Ungebetene Kommentare und Einmischung von außen

Du kannst und musst es nicht jedem recht machen

Umgang mit Einsamkeit

Baue dir selbst ein Dorf

Neid und Missgunst unter Müttern

Die Gefahr des Vergleichens

Schuldgefühle und Gewissensbisse

Innerer Kritiker, Antreiber und Co

Bleibe im Hier und Jetzt

Du bist gut genug

In 30 Tagen zu mehr Entspannung

Was ist eigentlich diese Achtsamkeit?

Das bringt dir diese Challenge

Deine 30-Tage-Challenge

Ein paar Worte zum Abschied

Danke

WILLKOMMEN!

Wir müssen uns nichts vormachen: Der Familienalltag ist oft stressig – vermutlich viel stressiger, als jede von uns es sich vor der Geburt ihres ersten Kindes jemals hätte vorstellen können. Stress, und insbesondere was uns stresst, ist höchst individuell. Denn die Stressoren, also die Reize, die in uns eine Stressreaktion auslösen, hängen mit unseren Erfahrungen und Prägungen zusammen – und die sind bei jedem von uns einzigartig.

Dennoch haben wir alle gemeinsame Schnittpunkte und haben Ähnliches erlebt. Einige von uns sind vielleicht sogar unter vergleichbaren Umständen aufgewachsen. Kurzum: In vielen Punkten, die uns innerlich auf die Palme bringen, können wir einander verstehen. Außerdem haben viele Stresssituationen – ich nenne sie an dieser Stelle mal Panikräume – die gleichen oder ähnliche Ausgänge, ganz egal, was den Stress ursprünglich ausgelöst hat.

Stress kann im Alltag auf vielerlei Weise auf uns einprasseln: Es gibt Stressoren, die in Gestalt unseres Kindes zu uns finden, im Verhalten anderer geliebter Menschen oder durch Außenstehende. Es gibt also Situationen, die uns den letzten Nerv rauben, in denen das eher durch äußere Umstände und Abläufe bedingt ist. Dann ist da allerdings noch der Stress, der weder durch Konflikte mit anderen Menschen noch durch Umstände wie eine Wohnung voller Wäscheberge und Spielplatzsand ausgelöst wird. Es ist der Stress in uns selbst: Gedanken und Gefühle, die dafür sorgen, dass eine eben noch völlig gelassene und freundliche Frau in den Motzmama-Modus verfällt, laut wird und Haare raufend Fluchtgedanken hegt.

Deswegen sortieren wir die verschiedenen Stressquellen in diesem Buch, bündeln Situationen unter Oberbegriffen und strukturieren alles so klar wie möglich, damit du schon anhand des Inhaltsverzeichnisses schnell die Lösungen findest, die du brauchst, um das Stresslevel deines Alltags sofort zu senken – denn wir alle wissen: Zeit ist die kostbarste Ressource einer Mutter.

• _Schriftliche Aufgabe 1_: Entnimm den Datensätzen die Zeilen zwischen der Zeile mit „Custom Flags (128, 37)“ und der Zeile mit „[Rt-commit] r2019 - in“, beide eingeschlossen, und gib sie unverändert wieder.

• _Übungsmaterial_:
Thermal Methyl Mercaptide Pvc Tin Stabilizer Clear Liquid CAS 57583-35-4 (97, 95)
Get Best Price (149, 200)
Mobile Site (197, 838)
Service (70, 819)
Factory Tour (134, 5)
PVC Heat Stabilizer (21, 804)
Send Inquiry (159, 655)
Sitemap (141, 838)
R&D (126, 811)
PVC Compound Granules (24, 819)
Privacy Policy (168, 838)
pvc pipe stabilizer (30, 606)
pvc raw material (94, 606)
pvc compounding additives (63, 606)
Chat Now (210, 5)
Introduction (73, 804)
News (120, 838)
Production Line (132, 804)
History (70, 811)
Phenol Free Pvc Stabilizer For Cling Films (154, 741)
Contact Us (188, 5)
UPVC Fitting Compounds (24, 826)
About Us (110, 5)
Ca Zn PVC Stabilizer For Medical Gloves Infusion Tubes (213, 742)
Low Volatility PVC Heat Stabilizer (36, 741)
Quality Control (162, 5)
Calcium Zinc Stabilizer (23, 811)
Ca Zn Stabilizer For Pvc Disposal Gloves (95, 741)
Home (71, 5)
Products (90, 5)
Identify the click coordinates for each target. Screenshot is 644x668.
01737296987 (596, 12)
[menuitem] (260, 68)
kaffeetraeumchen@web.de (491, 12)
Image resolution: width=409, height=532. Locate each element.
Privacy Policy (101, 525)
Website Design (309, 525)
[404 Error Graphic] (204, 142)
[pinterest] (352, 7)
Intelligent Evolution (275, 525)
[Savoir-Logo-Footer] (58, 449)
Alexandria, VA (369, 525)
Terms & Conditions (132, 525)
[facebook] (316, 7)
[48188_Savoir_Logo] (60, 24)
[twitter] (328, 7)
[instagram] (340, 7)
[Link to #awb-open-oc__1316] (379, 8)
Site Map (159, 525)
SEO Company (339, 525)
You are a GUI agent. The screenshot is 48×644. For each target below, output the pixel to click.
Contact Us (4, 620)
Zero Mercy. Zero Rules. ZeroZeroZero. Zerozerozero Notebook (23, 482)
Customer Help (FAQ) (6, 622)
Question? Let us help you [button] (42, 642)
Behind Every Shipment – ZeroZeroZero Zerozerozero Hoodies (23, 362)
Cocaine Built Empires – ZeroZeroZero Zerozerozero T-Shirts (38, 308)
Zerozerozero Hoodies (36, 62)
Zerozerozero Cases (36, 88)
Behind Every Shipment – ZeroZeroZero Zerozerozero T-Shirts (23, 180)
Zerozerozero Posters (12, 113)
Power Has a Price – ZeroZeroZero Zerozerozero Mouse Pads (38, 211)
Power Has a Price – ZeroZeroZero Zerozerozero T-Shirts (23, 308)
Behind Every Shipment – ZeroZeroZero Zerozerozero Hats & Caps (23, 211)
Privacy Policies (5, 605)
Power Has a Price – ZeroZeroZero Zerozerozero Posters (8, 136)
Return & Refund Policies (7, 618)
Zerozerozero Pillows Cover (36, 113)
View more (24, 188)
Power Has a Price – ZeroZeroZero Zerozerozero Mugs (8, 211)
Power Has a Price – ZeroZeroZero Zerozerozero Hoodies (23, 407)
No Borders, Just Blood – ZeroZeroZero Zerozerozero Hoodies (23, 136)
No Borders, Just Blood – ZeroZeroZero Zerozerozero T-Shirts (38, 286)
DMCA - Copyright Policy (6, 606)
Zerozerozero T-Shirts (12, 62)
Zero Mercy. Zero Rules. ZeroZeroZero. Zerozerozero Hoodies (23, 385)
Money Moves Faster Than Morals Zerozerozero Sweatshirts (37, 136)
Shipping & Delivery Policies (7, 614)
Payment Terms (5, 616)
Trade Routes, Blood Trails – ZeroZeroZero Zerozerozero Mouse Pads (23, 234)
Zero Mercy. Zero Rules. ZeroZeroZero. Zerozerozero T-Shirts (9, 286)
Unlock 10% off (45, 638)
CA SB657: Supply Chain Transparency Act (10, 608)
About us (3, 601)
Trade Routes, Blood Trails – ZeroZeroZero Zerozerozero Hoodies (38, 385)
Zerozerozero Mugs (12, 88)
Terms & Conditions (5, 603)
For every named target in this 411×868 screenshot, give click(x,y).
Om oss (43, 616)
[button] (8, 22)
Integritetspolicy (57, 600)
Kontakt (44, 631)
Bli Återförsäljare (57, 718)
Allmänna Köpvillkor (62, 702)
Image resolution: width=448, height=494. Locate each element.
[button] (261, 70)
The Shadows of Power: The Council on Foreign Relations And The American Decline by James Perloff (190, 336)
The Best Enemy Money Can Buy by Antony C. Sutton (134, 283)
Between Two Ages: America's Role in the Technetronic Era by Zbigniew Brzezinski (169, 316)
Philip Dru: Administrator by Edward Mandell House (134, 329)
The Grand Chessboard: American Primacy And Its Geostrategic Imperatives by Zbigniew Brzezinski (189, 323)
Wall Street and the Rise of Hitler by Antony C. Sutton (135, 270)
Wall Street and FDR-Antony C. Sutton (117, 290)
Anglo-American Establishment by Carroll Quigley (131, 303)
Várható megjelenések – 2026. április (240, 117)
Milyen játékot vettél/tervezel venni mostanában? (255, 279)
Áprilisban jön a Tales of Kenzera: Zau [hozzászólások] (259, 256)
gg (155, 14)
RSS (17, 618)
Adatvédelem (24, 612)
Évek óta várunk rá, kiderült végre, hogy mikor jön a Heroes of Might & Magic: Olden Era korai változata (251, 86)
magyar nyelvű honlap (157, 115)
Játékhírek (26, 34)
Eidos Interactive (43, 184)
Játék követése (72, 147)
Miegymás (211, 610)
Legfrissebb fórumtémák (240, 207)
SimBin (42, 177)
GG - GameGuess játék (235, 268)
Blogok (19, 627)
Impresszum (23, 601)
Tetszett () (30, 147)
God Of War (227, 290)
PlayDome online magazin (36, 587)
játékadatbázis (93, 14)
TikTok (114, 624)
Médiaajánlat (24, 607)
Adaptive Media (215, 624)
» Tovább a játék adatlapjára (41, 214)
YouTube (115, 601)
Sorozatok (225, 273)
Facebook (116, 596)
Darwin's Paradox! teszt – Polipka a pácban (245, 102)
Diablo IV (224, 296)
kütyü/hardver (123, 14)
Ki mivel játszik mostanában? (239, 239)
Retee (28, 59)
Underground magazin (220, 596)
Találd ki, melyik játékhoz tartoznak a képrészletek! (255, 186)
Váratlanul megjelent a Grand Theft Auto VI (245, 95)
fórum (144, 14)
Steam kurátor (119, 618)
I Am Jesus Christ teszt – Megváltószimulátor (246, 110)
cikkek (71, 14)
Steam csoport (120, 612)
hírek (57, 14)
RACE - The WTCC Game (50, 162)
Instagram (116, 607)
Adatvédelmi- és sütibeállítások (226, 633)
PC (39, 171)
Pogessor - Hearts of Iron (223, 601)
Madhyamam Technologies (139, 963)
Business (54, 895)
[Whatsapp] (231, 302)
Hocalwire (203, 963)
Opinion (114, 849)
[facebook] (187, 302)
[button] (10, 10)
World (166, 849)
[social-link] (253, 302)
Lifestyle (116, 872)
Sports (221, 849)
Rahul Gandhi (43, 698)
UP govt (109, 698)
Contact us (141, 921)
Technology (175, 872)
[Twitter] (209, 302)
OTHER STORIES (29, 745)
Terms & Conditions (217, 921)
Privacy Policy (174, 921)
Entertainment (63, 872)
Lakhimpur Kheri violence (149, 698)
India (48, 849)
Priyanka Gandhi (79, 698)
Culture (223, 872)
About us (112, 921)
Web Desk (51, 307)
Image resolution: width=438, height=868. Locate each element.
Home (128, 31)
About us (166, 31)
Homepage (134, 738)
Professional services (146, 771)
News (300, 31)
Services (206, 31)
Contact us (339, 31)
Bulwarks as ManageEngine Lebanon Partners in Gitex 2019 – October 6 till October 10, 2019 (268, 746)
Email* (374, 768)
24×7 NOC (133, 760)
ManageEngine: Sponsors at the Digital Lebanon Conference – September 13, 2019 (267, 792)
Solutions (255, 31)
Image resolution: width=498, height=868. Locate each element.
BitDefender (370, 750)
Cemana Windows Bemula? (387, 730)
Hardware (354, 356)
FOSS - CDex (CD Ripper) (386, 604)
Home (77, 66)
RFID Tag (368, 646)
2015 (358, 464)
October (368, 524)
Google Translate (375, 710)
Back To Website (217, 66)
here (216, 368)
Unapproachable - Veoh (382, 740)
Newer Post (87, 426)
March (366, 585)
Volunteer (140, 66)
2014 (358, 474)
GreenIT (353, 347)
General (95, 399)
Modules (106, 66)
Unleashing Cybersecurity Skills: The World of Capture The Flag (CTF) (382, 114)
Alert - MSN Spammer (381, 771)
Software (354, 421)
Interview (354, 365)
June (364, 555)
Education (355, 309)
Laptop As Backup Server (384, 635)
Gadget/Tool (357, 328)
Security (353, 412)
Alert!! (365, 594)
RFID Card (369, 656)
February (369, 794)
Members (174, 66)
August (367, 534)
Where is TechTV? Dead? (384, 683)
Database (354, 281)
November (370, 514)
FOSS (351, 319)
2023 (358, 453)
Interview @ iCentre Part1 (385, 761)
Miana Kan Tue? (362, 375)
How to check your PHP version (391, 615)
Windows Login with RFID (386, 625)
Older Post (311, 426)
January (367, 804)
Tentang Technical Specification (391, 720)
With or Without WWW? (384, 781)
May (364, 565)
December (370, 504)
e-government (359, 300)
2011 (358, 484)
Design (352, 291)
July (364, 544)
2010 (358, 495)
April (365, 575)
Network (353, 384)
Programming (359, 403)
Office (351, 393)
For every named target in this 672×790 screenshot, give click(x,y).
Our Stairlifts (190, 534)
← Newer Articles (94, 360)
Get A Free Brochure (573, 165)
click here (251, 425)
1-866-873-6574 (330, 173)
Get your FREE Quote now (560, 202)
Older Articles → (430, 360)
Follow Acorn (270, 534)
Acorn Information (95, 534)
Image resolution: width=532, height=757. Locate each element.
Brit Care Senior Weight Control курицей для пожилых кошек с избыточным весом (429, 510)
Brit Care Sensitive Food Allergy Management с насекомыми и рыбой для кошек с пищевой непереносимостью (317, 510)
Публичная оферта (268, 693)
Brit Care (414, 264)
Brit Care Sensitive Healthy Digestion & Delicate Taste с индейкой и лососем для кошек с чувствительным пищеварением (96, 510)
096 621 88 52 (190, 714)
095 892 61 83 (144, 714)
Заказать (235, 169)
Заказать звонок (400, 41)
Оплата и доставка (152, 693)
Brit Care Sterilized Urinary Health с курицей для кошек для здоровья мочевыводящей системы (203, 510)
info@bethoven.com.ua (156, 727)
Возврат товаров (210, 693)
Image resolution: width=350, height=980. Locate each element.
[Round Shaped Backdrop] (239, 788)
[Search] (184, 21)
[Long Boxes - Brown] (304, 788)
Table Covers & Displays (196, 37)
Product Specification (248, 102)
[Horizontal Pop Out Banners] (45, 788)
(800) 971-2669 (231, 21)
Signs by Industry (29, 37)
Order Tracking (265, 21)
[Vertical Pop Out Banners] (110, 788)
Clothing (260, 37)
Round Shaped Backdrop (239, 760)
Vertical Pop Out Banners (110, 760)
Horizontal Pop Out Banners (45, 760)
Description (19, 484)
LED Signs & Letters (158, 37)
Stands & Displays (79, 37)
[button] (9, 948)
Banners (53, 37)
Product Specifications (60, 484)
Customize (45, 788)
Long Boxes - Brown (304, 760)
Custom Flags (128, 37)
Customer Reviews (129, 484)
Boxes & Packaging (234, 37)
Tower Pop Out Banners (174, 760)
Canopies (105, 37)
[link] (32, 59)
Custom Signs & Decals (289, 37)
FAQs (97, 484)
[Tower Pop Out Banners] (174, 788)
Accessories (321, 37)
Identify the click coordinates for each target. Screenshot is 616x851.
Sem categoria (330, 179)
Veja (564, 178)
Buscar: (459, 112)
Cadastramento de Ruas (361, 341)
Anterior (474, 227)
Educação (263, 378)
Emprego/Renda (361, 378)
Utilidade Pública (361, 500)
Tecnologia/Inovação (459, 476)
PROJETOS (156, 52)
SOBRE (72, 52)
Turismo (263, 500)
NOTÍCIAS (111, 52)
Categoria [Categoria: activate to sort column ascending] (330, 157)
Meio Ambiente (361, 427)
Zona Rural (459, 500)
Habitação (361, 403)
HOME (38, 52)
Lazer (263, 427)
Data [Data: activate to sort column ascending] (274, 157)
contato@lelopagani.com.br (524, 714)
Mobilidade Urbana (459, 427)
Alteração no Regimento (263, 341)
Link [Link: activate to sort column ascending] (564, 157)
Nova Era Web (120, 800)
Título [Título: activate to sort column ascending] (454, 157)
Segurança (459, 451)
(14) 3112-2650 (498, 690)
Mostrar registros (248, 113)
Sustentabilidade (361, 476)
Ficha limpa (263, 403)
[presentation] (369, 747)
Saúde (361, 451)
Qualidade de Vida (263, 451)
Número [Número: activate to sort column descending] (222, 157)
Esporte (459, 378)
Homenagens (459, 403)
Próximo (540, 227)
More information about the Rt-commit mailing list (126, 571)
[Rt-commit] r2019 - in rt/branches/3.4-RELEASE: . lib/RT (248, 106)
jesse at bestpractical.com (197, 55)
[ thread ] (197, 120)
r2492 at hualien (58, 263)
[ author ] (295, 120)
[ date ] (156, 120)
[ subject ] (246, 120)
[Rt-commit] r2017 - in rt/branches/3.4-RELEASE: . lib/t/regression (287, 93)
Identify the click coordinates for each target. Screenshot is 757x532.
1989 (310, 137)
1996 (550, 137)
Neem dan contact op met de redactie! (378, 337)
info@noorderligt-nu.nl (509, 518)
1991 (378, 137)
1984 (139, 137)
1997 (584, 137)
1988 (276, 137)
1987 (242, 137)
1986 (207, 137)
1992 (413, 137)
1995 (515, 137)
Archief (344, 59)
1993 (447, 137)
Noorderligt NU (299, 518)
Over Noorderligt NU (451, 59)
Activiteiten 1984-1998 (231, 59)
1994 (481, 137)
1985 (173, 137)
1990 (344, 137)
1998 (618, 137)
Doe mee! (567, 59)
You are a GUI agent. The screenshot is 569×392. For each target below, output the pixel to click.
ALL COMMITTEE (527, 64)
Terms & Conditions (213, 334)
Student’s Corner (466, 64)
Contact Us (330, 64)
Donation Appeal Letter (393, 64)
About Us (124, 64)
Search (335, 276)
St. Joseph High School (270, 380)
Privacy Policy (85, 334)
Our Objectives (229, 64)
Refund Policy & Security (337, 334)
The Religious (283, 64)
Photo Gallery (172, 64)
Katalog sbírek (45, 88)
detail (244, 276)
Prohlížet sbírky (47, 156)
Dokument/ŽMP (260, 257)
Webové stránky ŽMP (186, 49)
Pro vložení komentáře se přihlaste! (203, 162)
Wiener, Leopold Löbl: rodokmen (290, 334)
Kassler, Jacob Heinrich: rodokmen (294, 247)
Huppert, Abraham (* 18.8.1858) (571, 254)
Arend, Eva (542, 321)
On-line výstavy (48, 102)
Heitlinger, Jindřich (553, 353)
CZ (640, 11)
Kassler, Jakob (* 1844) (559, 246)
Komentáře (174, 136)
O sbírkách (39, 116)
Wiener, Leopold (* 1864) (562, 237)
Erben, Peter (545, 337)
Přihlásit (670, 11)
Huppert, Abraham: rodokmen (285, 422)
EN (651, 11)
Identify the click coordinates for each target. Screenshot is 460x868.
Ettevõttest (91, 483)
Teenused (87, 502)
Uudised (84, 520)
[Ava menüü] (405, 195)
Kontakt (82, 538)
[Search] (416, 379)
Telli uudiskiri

• _Schriftliche Aufgabe 2_: Schreibe den Text über Stress im Familienalltag von Müttern im gleichen Ton weiter, beginnend nach seinem letzten Satz.

• _Lösung der Übung 1_:
Custom Flags (128, 37)
Customer Reviews (129, 484)
Boxes & Packaging (234, 37)
Tower Pop Out Banners (174, 760)
Canopies (105, 37)
[link] (32, 59)
Custom Signs & Decals (289, 37)
FAQs (97, 484)
[Tower Pop Out Banners] (174, 788)
Accessories (321, 37)
Identify the click coordinates for each target. Screenshot is 616x851.
Sem categoria (330, 179)
Veja (564, 178)
Buscar: (459, 112)
Cadastramento de Ruas (361, 341)
Anterior (474, 227)
Educação (263, 378)
Emprego/Renda (361, 378)
Utilidade Pública (361, 500)
Tecnologia/Inovação (459, 476)
PROJETOS (156, 52)
SOBRE (72, 52)
Turismo (263, 500)
NOTÍCIAS (111, 52)
Categoria [Categoria: activate to sort column ascending] (330, 157)
Meio Ambiente (361, 427)
Zona Rural (459, 500)
Habitação (361, 403)
HOME (38, 52)
Lazer (263, 427)
Data [Data: activate to sort column ascending] (274, 157)
contato@lelopagani.com.br (524, 714)
Mobilidade Urbana (459, 427)
Alteração no Regimento (263, 341)
Link [Link: activate to sort column ascending] (564, 157)
Nova Era Web (120, 800)
Título [Título: activate to sort column ascending] (454, 157)
Segurança (459, 451)
(14) 3112-2650 (498, 690)
Mostrar registros (248, 113)
Sustentabilidade (361, 476)
Ficha limpa (263, 403)
[presentation] (369, 747)
Saúde (361, 451)
Qualidade de Vida (263, 451)
Número [Número: activate to sort column descending] (222, 157)
Esporte (459, 378)
Homenagens (459, 403)
Próximo (540, 227)
More information about the Rt-commit mailing list (126, 571)
[Rt-commit] r2019 - in rt/branches/3.4-RELEASE: . lib/RT (248, 106)

• _Lösung der Übung 2_:
Du findest zu jeder Situation neben einer allgemeinen Beschreibung zudem Hinweise auf mögliche Ursachen, damit du mittelfristig etwas Konkretes in eurem Familienalltag verändern kannst. Ich habe für dich zudem so viele Strategien und Tipps wie möglich gesammelt, die du anwenden kannst, um sofort mehr Entspannung in die jeweilige Situation zu bringen. Dieses Buch soll dich durch das aufregende und facettenreiche Mamaleben begleiten und dir immer dann zur Seite stehen, wenn du in anstrengenden Momenten eine schnelle und gleichsam dauerhafte Lösung brauchst.

Stress lässt sich am effektivsten und nachhaltigsten senken, indem wir unsere grundsätzliche Verfassung stabilisieren und stärken. Dazu benötigen wir vor allem Pausen, Zeit zum Auftanken und Strategien, um aufgestauten Stress und Druck abzubauen. Weil Zeit – wie ich bereits angemerkt habe – im Mamaleben knapp ist, brauchen wir kurze Impulse, die sich gut in den Alltag integrieren lassen.

Um eine familienkompatible Art des Auftankens und der Selbstfürsorge kennenzulernen und diese dauerhaft in dein Leben zu holen, habe ich in diesem Buch außerdem eine Challenge für dich vorbereitet. Mit ihr erlebst du 30 Tage lang, wie bereits wenige Minuten, die du am Tag in dich investierst, nachhaltige Veränderung bringen und zur spürbaren Verbesserung deines Wohlbefindens beitragen können. Ich habe die Challenge so gestaltet, dass du sie jederzeit und ohne großen Aufwand durchführen kannst.

Bevor wir starten, noch eine wichtige Botschaft vorab: Wir alle haben Stress und erleben Situationen, die in uns die Knöpfe betätigen, die uns aus der Haut der kultivierten Frau und Mutter fahren lassen und die Palme hinaufjagen. Wir alle kennen die Schlucht, die an manchen Tagen zwischen den Reaktionen, die wir uns von uns wünschen, und unserem tatsächlichen Verhalten klafft.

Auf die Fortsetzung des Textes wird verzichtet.